If you see a picture in the data below, omit it and copy the rest exactly.

*** Given records ***

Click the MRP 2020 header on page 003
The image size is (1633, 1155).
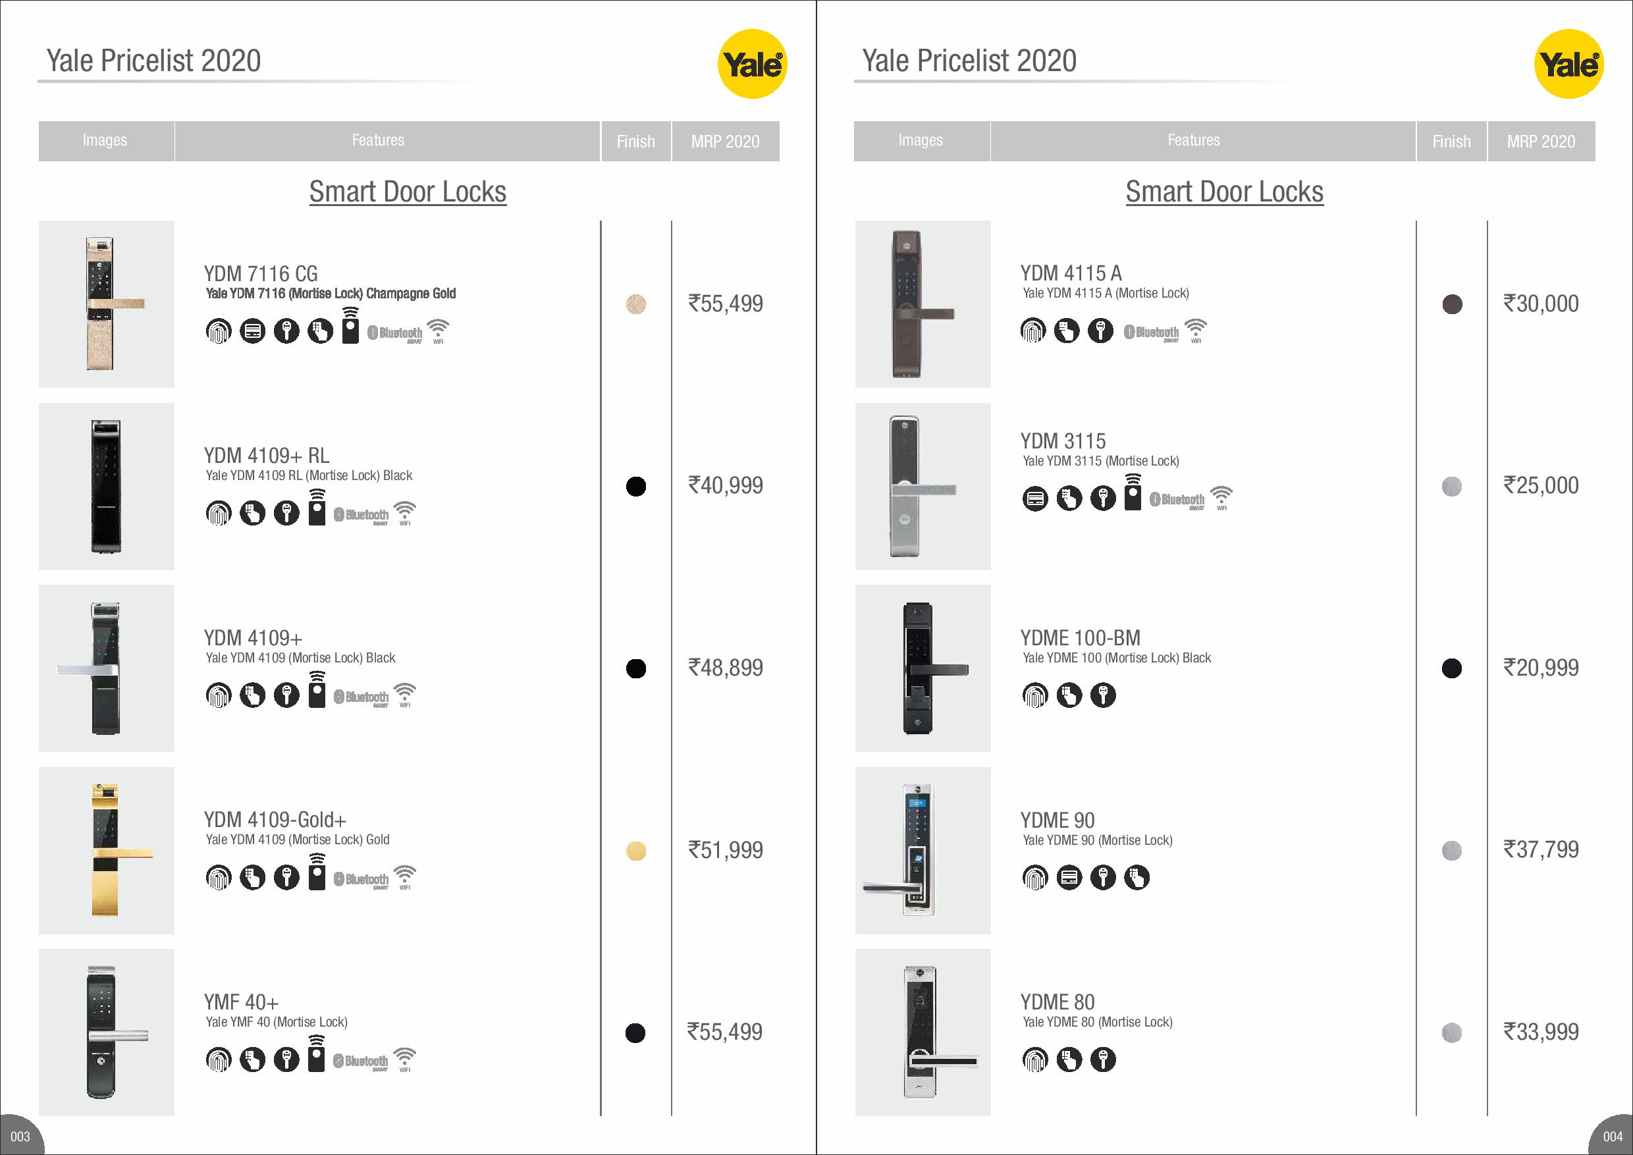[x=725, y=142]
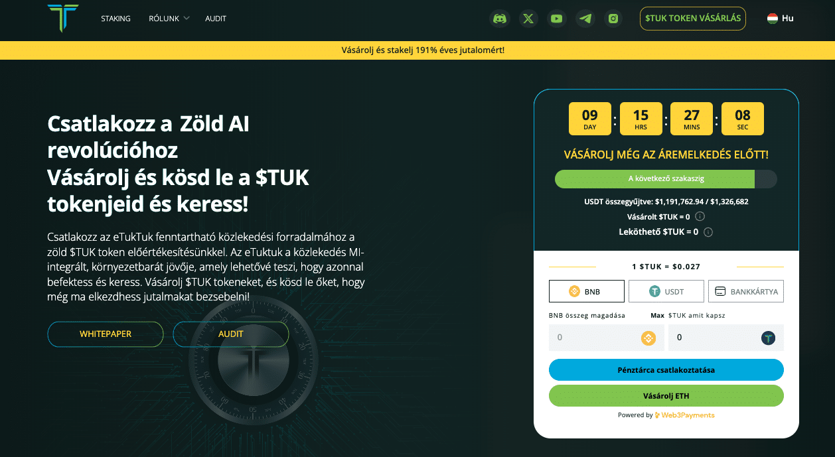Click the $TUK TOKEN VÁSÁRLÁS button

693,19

*** End of Given records ***

Answer space ->
Click the MRP 2020 header on page 003
The image size is (1633, 1155).
[x=725, y=142]
Click the $TUK TOKEN VÁSÁRLÁS button

693,19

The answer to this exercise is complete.